Texte fourni:
Le Journal de l’énergie : Qu’est-ce que Topten ?

 

Sophie Attali : « Topten est un site Internet dont le but est d’informer les consommateurs sur les produits les plus économes en énergie et qui sont disponibles maintenant sur le marché français. Un consommateur qui veut s’informer vient sur notre site pour trouver une série de références commerciales précises : les produits les plus économes pour un même service.

 

C’est un très gros travail de constituer ces listes de produits. Notre but est de transformer les marchés et d’inciter les fabricants et les distributeurs à proposer plus d’appareils économes en énergie. Topten est basé sur les réglementations et les normes énergétiques européennes en vigueur. Nous voulons parler le langage des fabricants pour les inciter à produire des appareils de plus en plus économes et respectueux de l’environnement. Notre méthodologie est transparente.

 

 Un produit recommandé par notre site consomme entre deux et trois fois moins d’électricité qu’un autre produit qu’on peut acheter au même moment pour le même service.

 

« Nous sommes une sorte de service public : c’est grâce aux financements de l’Agence de l’environnement et de la maîtrise de l’énergie (ADEME) et de l’Europe que toutes nos informations sont publiques, gratuites, et que nous travaillons en toute indépendance et sans recours à la publicité.

Consigne:
D'après le texte sur Topten, combien d'électricité en moins un produit recommandé par le site consomme-t-il ?

Données sources:
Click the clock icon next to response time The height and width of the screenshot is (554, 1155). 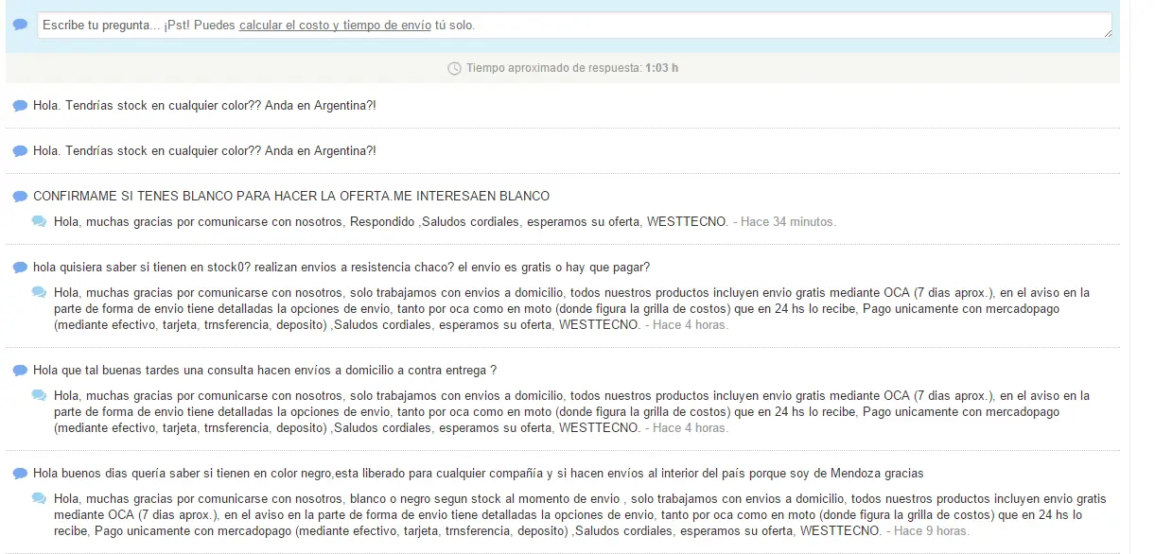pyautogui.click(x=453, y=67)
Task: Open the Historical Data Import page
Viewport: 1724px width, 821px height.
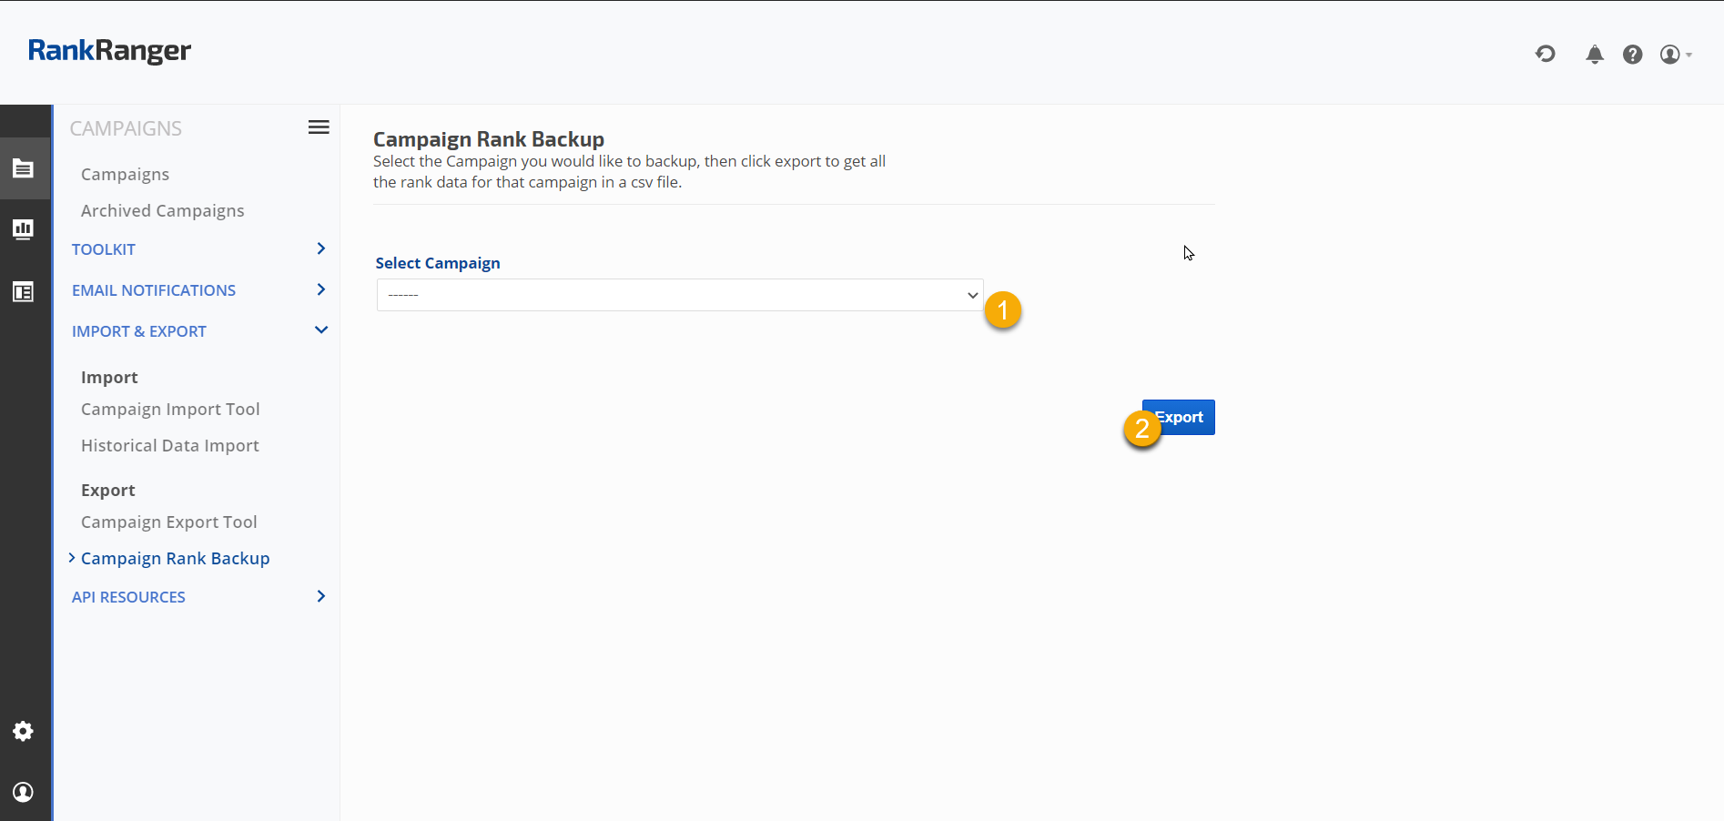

Réponse:
Il consomme entre deux et trois fois moins d'électricité qu'un autre produit qu'on peut acheter au même moment pour le même service.